• Donnerstag, 12.11.2020

    MENTALE WINDELN

    Notizen aus dem, na klar, Untergrund. Dass tatsächlich Karneval begann, die Fastenzeit für den Fastenzeitinteressierten also über den metaphysischen Hügel lugt, das flackerte mir gestern kurz auf, als ich eine kostümierte Gruppe von jüngeren Greisen sah, die auf grauem Bordstein durch die graue Stadt liefen. “Hygiene Amt”, das war mit schwarzem Gaffer Tape in viereckigen Buchstaben auf einen Plastikkanister geklebt, den der als Prinzessin verkleidete Mann auf den Rücken geschnallt hatte. Zuhause stehen noch die welken Chrysanthemen. Jetzt noch schnell ein bisschen was erledigen, bevor es wieder Nacht wird am Rande des Literaturbetriebs.

  • Mittwoch, 11.11.2020

    DEALER STASH

    Fand gestern, beim Gitterhochfahren, ein Plastiktütchen, in denen sich kleine, vorportionierte Gras-Mengen in sog. Druckbandbeutelchen befanden. Dealer stash, den vielleicht einer der Platz-Dealer in größter Not dort, zwischen Gitter und Scheibe, versteckt hatte. Police in Helicopter. Ich tarnte das Tütchen mit irgendeinem Flyer, in der Hoffnung, der junge Unternehmer möge seinen stash dort, schon bald (?), unversehrt wieder finden, um Deutschland auch im europäischen Vergleich wirtschaftlich wieder nach vorne zu bringen. Friedrich Merz, Brilon’s Finest, gab mir per Whatsapp sein “Go”

  • Dienstag, 10.11.2020

    SHELTER-IN-PLACE-SPACE

    Gestern, am Tagesrand, wo ich innehielt um kurz mich umzuschauen, da war es mir überdeutlich vorgekommen, zum ersten Mal jetzt richtig in diesen ZEITEN, wie gestaucht, komprimiert, verengt mir die letzten Tage geworden waren.

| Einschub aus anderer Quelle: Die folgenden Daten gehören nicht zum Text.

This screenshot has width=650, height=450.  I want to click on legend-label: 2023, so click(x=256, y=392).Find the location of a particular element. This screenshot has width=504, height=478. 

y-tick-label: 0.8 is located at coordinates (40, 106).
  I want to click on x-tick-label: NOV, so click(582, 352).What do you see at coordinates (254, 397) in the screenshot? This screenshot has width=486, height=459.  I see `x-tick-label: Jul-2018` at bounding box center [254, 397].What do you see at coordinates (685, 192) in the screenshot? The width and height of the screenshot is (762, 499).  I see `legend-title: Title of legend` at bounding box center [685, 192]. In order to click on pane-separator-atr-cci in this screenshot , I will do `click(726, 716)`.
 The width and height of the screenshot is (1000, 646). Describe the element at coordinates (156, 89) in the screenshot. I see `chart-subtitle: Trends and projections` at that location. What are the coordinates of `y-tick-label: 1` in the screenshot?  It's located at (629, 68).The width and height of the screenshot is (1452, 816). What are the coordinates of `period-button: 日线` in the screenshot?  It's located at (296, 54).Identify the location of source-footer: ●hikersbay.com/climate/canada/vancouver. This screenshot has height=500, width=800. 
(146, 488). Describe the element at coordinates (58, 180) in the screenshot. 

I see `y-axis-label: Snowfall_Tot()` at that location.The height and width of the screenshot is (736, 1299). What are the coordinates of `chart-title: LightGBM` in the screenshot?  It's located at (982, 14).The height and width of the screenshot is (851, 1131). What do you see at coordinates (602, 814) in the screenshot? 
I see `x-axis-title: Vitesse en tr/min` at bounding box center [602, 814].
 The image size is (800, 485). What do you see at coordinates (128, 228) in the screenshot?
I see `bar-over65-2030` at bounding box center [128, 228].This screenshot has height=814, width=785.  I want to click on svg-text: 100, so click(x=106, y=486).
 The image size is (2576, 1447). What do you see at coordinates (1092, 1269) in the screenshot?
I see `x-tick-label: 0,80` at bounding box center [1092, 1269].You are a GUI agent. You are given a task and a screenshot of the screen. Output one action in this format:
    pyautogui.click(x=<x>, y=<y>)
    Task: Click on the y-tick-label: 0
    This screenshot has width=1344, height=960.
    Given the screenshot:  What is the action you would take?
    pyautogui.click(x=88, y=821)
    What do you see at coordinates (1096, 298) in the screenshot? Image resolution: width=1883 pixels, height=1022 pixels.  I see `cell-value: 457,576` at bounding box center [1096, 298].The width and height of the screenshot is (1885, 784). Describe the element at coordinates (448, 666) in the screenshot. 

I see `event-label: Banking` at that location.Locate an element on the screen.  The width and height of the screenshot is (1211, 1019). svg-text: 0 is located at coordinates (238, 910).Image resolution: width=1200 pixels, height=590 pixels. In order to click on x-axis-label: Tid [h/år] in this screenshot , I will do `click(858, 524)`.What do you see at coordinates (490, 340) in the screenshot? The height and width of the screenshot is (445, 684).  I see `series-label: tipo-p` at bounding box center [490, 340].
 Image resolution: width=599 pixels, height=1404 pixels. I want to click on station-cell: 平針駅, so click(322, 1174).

    – Was habe ich eigentlich GETAN heute? Alles, wie auch sonst, hast du das schon alles vergessen?

    Nein, nicht vergessen. Aber es fehlt einfach das Soziale, das Nicht-machen, um es als Differenz daneben halten zu können, um sich vom anderen in das andere locken zu lassen, raus aus der ganztägigen Ichheit, von Arbeit, von Gedanken, von Kummer und Schwere usw. Das Soziale ist nicht nur aus der öffentlichen Sphäre, es ist auch aus den Köpfen der Leute entwichen, man hat vernünftigerweise akzeptiert, dass man Menschen jetzt grade nur auf der Straße trifft, in Geschäften, eingebunden in das Übergeordnete, in das Trotzdem-das-Beste-draus-machen. Es strengt an, und so schön das Alleinsein auch ist (”Allein ist’s ohne jeden schön”), mir ist es grad deutlich, dass es etwas noch Richtigeres gibt – da draußen. Sicher, kannst mal ne Stunde spazieren gehen mit wem, aber auch das ist grade natürlich überkuratiert, es ist nicht die Fortsetzung von normie, wie man es noch vor März in seiner ganz natürlichen alltäglichen Normiehaftigkeit kaum beschreiben konnte.

    Wahrscheinlich ist Erwartung das Problem.

    I’m your butterfly

    Sugar baby

    Achso, und wie arbeite ich an gegen das Obige? Ich nehme die schönen, farbigen Sennelier Ölstifte in die Hand, reibe und massiere die Farben ins Papier hinein, und so sehr ich eben nicht weiß, warum es jetzt Landschaften sind, zu denen ich mich angenehm agitiert fühle, so sehr vermute ich auch: in diesen Landschaften hole ich mir das, was mir die Tage verwehren, oder was ich zu sehen nicht imstande bin.